GOALS –
a. Quote the lines of the listing exactly, starting at the line containing "Given: Select the" and ending with the line containing "Looking at the screenshot, I should [417, 147].", both included.
b. Continue the text on compiling localizable objects into native JavaScript from the point where it stops.

-
Compiling Localizable Objects into Native JavaScript
As promised, here is the second post from Jeremy Hiatt’s work on our l20n project. This is a word-for-word reposting of his essay about compiling localizable objects in native JS.
====================================
One of the goals for my summer internship is to improve performance of l20n. The initial implementation was a parser written entirely in JavaScript that operated on .lol files. For more details about our choices for file formats, see my previous post. After some failed attempts to rework the parser’s use of regular expressions that regressed performance, I experimented with JSON as an alternative file format. The hope was that we could leverage the performance of Gecko’s built-in JSON parser to speed up l20n. We did see some tremendous improvements: on a large testcase constructed from browser.dtd, JSON cut our parsing time from ~140 milliseconds down to just a few ms. Unfortunately, we were still slow when it came to evaluating and displaying all those entities. We still had a big chunk of parsing left that we couldn’t outsource to JSON. Each string value in l20n may contain variable placeholders. Here’s an example (in JSON):
"droponbookmarksbutton" : { "value" : "Drop a link to bookmark it"}, "popupWarning" : { "value" : "${brandShortName}s prevented this site from opening a pop-up window."}(Line breaks inserted for clarity.) The first string doesn’t use any variables, but the second does. In order to catch all these placeholders, we scanned each string with a regular expression to match the ${…}s syntax, even though many strings don’t use any variables. That translated to a linear traversal of every single string before it could be returned, costing us a lot of time. In tests conducted in the xpcshell, rendering all the elements from browser.properties took roughly 40ms. In comparison, the current framework for properties files can parse and display all the elements in under 20ms. Since we can’t afford to regress overall performance, that meant we still had work to do to get faster.
One way to eliminate checking every single string is to add extra information to the encoding for strings. Many languages define different behavior for single- vs. double-quoted strings, performing replacements in one but not the other. We could also have added a special flag to indicate simple (no replacements) vs. complex strings. Either of these approaches would have added further complexity to the localization process, so we did not seriously consider this approach.

EXTRACTED DATA –
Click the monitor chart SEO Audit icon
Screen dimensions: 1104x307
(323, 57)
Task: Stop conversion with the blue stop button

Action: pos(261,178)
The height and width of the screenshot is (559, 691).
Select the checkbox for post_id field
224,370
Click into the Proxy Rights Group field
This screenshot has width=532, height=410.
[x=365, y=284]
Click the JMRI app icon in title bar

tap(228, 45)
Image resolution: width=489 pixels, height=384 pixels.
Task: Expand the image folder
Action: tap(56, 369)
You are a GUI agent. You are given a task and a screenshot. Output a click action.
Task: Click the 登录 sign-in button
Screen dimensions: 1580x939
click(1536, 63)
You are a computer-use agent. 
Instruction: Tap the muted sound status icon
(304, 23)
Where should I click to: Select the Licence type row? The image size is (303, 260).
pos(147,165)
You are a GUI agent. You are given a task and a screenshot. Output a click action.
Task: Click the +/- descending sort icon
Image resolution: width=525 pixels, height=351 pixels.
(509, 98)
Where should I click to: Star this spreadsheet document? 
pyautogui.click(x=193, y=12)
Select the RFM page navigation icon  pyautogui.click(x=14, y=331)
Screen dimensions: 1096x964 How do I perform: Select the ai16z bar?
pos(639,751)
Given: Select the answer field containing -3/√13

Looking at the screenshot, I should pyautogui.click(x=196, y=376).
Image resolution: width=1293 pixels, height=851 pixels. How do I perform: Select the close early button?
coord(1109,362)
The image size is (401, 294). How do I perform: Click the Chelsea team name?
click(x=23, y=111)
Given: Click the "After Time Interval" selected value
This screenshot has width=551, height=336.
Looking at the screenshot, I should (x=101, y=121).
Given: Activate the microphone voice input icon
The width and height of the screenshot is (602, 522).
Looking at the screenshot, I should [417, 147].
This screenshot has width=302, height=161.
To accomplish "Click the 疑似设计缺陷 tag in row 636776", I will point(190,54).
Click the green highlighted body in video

ANSWERS FOR THE TASKS –
a.
Given: Select the answer field containing -3/√13

Looking at the screenshot, I should pyautogui.click(x=196, y=376).
Image resolution: width=1293 pixels, height=851 pixels. How do I perform: Select the close early button?
coord(1109,362)
The image size is (401, 294). How do I perform: Click the Chelsea team name?
click(x=23, y=111)
Given: Click the "After Time Interval" selected value
This screenshot has width=551, height=336.
Looking at the screenshot, I should (x=101, y=121).
Given: Activate the microphone voice input icon
The width and height of the screenshot is (602, 522).
Looking at the screenshot, I should [417, 147].

b.
Instead, on the advice of the brilliant Staś Małolepszy, we embarked on an experiment to compile our l20n objects into native JavaScript. As a result, we saw another impressive performance jump. In an xpcshell test, we can load and display all of browser.properties in roughly 4ms (an order of magnitude improvement!). Here’s what our previous example looks like as compiled JavaScript:
this.droponbookmarksbutton="Drop a link to bookmark it"; this.__defineGetter__("popupWarning", function() { return "" + (brandShortName) + " prevented this site from opening a pop-up window.";});Another great thing about compilation is that our runtime performance doesn’t depend on our choice of source file format. Here’s a diagram showing the different ways an l20n file can get inflated into a localization context:
The performance numbers were collected using nsITimelineService in the xpcshell. The l20n runtime infrastructure can inflate a source file directly into a context, or it can load compiled JavaScript definitions for a significant performance boost. For comparison, here’s a diagram of Mozilla’s current l10n scheme:
Again, this time was measured in the xpcshell when loading the browser.properties string bundle. It’s not necessarily representative of performance for DTD files as well. As we can see, compilation now guarantees at least comparable performance to the current approach, no matter what file format we end up using. If you’d like to weigh in on that debate, please leave a comment on my previous post! And finally, we are also working on l20n support in Silme so that it will be easy to migrate existing DTD/.properties files to our new l20n format.
Silme will serve as a critical compatibility layer to ensure a smooth transition to our new l10n framework. Please let me know if you have any questions or comments!
-
The L20n Format Shootout
Jeremy Hiatt is our localization summer intern who has been doing some fantastic work to advance the conceptual idea of L20n into something more practical. Below is a word-for-word copy of a post he made on his blog. I am reposting his words to get more people reading what he has been working on. Tomorrow will come a second repost about compiling localizable objects into native JavaScript.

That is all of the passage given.